Whenever these are doled out (every New Year, or on the ceremonial flushings away of Conservative prime ministers) a good proportion seem to be reserved for people who are either Tory donors with very deep pockets, people who were wrong about Brexit, or preferably both. Thus the last seven months – thanks to Boris Johnson, Liz Truss and Rishi Sunak – have seen:
Truss-awarded peerages for Matthew Elliott, CEO of the lying and rule-breaking Vote Leave campaign, who said in 2020 that a combination of Brexit and Boris Johnson would make Britain “the most prosperous country in Europe”, and for John Moynihan, chair of the same lying and rule-breaking organisation, who said in 2016: “The EU needs a trade deal with us more than we need a trade deal with them”.
Johnson-awarded knighthoods for Jacob Rees-Mogg (who promised that Brexit would reduce the costs of clothes, food and wine by 20% and that there would be no need for customs checks at Dover) and Michael Fabricant (who said that Britain would be “far wealthier” after Brexit but that migration should stay as “years ago when we had our party conferences in Blackpool, this rather gorgeous girl from Lithuania was doing the vacuum cleaning and I thought ‘great, what’s wrong with that?’”)

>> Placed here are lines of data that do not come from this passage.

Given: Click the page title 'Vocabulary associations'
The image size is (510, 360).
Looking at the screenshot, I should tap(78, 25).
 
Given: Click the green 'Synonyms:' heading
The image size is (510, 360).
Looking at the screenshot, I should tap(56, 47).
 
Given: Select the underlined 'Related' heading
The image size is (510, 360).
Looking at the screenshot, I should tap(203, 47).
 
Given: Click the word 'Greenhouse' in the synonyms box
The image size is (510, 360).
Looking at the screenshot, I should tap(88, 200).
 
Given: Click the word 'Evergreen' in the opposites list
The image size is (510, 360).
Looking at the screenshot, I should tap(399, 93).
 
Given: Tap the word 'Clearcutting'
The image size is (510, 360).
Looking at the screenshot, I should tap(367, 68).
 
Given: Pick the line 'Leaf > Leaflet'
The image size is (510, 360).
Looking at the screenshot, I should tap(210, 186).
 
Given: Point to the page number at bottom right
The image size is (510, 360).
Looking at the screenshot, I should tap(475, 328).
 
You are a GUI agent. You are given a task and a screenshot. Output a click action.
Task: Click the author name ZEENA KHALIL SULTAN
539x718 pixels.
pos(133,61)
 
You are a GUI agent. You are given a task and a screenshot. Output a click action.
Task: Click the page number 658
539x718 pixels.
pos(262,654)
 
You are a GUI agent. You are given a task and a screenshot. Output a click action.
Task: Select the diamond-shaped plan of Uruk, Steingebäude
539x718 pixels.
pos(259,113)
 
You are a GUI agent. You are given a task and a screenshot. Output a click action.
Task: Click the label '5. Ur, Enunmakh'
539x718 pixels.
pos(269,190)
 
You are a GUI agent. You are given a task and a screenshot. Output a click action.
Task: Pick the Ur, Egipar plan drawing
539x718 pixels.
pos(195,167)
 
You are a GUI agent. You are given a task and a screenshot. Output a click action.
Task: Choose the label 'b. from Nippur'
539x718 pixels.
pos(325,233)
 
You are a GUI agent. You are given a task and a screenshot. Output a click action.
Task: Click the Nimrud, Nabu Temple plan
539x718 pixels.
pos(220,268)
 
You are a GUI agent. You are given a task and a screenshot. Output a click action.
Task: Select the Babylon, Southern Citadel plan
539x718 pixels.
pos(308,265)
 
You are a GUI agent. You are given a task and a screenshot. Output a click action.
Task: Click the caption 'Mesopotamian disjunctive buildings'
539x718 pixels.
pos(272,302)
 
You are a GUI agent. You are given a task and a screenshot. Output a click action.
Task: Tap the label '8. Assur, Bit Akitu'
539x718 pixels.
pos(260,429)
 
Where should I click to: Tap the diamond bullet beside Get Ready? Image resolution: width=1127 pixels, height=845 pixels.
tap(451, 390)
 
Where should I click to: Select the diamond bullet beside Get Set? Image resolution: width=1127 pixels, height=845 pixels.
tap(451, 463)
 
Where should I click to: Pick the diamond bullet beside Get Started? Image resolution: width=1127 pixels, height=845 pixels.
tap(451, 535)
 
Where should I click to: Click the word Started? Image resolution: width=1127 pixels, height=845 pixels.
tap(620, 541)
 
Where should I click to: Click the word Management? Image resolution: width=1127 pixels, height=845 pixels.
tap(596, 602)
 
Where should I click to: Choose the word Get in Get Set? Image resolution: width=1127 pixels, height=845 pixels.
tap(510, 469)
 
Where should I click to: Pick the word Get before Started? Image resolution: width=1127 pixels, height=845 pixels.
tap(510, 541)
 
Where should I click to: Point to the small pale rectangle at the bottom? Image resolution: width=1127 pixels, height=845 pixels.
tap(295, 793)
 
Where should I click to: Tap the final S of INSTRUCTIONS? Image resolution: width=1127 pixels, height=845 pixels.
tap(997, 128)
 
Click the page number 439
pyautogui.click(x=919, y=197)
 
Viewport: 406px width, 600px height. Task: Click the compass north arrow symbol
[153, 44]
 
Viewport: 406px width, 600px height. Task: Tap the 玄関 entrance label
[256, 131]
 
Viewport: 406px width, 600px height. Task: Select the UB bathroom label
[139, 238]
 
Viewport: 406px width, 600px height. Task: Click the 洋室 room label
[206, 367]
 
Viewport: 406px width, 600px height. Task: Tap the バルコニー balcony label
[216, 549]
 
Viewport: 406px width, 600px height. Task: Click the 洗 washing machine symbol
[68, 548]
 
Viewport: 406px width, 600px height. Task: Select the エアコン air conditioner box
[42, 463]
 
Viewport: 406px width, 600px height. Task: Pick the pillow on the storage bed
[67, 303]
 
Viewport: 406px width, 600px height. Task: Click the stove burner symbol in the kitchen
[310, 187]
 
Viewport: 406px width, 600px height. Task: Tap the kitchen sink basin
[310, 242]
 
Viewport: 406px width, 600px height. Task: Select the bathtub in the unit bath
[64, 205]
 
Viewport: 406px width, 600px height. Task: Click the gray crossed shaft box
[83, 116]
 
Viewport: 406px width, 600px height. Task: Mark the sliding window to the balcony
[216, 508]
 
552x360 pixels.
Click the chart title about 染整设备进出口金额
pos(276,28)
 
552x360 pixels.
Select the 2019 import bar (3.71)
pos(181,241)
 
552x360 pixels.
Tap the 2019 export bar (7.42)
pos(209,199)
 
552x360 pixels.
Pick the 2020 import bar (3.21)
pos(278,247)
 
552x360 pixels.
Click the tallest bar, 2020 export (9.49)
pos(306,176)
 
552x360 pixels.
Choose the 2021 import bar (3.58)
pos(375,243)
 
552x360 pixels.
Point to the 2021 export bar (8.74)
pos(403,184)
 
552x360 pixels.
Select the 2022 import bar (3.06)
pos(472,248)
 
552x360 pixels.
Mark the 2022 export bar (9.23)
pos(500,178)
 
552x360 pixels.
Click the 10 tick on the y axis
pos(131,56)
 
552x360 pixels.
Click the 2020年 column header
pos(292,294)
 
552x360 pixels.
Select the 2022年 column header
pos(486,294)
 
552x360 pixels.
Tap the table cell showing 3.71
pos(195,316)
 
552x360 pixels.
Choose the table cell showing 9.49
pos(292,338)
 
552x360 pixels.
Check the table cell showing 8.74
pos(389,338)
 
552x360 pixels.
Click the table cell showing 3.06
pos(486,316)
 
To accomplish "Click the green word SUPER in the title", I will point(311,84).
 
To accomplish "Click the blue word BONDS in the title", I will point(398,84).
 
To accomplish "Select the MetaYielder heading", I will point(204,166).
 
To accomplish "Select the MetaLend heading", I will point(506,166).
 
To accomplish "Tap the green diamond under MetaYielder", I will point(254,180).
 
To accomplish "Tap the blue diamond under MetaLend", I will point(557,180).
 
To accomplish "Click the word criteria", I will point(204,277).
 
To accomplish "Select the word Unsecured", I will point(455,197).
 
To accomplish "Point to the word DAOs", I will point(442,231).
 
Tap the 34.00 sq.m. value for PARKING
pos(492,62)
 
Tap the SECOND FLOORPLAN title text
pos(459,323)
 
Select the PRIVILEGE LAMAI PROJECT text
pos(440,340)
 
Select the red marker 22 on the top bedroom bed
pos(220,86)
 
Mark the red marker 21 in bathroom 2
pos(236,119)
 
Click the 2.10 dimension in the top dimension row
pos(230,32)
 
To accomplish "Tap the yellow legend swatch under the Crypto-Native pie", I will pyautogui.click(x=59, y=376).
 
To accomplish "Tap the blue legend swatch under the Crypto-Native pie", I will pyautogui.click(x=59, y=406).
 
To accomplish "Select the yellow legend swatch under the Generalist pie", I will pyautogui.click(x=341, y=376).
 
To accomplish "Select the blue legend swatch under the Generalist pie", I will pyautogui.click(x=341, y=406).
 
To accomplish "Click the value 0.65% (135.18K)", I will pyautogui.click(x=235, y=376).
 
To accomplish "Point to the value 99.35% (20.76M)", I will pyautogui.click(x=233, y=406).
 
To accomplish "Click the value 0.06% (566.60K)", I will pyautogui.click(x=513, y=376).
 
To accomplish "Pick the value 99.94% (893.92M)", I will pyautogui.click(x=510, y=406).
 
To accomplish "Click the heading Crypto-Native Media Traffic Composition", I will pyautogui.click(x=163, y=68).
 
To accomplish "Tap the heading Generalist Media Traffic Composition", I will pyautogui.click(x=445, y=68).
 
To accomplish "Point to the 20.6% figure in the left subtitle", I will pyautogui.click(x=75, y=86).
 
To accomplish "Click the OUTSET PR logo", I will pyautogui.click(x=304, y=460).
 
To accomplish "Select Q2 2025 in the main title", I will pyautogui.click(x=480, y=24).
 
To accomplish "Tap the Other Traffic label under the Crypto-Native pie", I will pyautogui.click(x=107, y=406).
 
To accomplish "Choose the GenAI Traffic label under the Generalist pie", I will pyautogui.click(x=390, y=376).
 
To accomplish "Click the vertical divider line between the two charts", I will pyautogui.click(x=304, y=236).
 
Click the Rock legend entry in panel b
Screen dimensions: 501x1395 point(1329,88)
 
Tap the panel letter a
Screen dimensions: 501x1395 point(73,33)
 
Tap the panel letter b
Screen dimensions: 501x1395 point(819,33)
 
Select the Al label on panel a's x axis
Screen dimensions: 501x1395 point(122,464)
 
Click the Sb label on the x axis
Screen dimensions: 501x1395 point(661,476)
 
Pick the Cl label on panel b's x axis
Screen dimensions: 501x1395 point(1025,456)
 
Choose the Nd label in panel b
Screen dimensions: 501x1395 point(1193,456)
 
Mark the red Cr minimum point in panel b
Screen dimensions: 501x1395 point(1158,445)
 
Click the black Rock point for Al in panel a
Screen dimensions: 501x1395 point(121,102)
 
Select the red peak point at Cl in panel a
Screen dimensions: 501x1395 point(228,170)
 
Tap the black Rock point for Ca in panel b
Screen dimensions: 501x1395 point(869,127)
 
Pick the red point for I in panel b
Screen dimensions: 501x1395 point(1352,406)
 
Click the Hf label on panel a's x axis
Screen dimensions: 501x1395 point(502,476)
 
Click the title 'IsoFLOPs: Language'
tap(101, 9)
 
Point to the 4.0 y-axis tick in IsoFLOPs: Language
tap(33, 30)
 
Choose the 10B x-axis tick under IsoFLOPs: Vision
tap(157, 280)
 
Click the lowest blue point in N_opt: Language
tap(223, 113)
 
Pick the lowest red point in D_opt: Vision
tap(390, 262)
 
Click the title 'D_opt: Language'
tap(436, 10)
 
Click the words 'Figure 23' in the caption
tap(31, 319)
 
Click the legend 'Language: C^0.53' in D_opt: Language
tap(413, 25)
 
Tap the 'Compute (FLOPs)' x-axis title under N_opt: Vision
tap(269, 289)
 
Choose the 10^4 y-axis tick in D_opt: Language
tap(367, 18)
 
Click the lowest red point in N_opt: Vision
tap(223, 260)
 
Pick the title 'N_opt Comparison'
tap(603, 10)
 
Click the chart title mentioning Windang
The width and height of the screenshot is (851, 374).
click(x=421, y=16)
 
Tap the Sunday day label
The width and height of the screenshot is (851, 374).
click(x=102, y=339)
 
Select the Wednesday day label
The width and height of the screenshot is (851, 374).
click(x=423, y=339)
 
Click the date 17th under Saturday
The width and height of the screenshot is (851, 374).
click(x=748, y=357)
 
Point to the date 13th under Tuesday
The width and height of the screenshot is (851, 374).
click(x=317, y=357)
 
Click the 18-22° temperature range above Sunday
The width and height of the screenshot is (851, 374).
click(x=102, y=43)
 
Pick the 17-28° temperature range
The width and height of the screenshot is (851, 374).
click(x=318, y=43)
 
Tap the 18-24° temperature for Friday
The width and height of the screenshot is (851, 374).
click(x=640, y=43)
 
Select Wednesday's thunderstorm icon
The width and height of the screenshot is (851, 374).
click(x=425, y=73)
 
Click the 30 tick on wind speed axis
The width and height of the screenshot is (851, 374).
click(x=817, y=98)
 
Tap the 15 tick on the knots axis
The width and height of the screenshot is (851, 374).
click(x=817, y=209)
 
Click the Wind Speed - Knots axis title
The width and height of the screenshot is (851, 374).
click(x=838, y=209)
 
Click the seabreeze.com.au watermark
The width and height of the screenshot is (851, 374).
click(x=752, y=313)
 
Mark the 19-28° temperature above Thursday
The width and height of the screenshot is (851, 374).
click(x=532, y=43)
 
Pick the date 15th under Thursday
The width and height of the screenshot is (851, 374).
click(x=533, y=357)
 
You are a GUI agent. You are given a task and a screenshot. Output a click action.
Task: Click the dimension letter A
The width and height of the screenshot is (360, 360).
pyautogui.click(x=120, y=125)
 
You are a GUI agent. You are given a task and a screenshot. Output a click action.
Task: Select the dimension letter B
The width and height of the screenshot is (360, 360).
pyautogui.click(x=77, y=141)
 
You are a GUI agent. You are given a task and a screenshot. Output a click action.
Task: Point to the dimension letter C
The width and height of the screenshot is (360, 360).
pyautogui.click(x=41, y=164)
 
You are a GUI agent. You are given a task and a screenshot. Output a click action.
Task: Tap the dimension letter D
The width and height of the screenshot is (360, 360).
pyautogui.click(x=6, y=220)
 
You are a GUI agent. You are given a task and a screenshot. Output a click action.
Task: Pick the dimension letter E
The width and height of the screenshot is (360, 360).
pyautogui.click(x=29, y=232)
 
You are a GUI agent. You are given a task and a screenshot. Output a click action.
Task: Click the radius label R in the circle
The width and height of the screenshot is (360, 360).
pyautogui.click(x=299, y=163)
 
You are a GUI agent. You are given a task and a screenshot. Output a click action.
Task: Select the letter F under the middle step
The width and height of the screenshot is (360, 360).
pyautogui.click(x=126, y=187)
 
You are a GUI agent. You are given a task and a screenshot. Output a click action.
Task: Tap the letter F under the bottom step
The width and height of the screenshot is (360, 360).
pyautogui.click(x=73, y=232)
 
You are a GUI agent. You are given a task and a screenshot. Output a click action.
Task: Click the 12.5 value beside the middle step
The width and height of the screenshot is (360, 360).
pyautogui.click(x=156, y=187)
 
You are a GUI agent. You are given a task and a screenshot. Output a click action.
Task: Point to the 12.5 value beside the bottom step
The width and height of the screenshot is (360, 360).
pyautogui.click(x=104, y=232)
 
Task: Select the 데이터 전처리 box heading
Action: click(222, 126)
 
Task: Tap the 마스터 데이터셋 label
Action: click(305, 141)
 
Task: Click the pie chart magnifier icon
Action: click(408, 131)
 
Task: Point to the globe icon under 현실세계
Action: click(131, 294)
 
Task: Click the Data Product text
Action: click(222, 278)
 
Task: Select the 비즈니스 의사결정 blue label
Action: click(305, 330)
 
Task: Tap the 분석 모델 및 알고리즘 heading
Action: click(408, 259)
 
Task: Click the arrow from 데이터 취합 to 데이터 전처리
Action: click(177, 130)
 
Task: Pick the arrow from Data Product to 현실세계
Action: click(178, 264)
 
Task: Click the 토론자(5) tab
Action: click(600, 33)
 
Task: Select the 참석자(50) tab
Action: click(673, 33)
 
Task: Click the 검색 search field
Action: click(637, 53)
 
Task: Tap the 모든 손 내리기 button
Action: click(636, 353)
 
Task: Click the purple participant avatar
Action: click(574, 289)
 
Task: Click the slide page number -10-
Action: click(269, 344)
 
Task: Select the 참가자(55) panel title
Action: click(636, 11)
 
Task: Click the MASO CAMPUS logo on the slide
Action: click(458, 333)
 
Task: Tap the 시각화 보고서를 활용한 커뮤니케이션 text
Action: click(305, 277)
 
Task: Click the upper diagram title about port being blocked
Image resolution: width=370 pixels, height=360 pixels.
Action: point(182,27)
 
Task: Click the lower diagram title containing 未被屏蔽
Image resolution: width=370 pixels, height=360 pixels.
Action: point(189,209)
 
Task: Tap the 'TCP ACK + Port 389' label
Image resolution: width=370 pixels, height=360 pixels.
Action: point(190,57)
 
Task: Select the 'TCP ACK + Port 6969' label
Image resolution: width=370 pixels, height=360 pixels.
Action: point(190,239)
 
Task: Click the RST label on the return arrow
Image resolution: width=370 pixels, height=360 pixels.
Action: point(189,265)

Johnson-awarded damehoods for Andrea Jenkyns (who nicknamed her infant son ‘Brexit’ and stuck up a middle finger to anti-Johnson protestors outside Downing Street) and Priti Patel (who promised that ending free movement would enable us to control our borders and cut immigration – a stunning success there).
A Johnson-awarded Membership of the Order of the Companions of Honour for Bill Cash, who last February said “Brexit is working, it’s going well, it is creating a new dimension” – presumably the rose-tinted dimension that Cash lives in.
And, perhaps most controversial of all, the Sunak-awarded knighthood to Brexiteer Wetherspoon pub boss Tim Martin, who promised in 2016 that Britain would be better off “financially, in business and wealth” if we left the EU and told the New European last May that the country had suffered any economic damage whatsoever from Brexit. “I just don’t see it. I mean, your readers aren’t going to agree with me, I know. I just don’t think it’s true, I don’t think it’s true at all,” he said.
Despite his inability to discern what is staring him in the face, Martin is a clever businessman whose outlets lack joy but do provide a social space with cheap food and drink for those who might otherwise stay at home alone. He deserves some credit, too, for keeping the lights on in some remarkable buildings that otherwise might be standing empty or falling victim to cookie-cutter redevelopment.
Whether that makes up for active participation in the destruction of the British hospitality industry, by supporting something that has made everyone poorer and seen pubs and restaurants closing at record rates because of a lack of staff from the EU, is another matter.
I can’t help coming back to my encounter with Martin, for this newspaper during the 2019 Brexit wars. Having watched him make a speech in one of his pubs in which he tossed out a much-debunked line about prohibitive EU tariffs, I challenged him on it when we spoke afterwards. People kept telling him it was untrue, he admitted, but he hadn’t done any research on whether they were right, so he was going to keep saying it. Such is the logic of Brexit true believers.
No doubt we can look forward to Martin’s new title granting him an even bigger media profile. But really, I look forward to what all these laughable, cynical honours bring closer: proper reform of the second chamber and the honours system so it no longer rewards cronyism, lies and failure.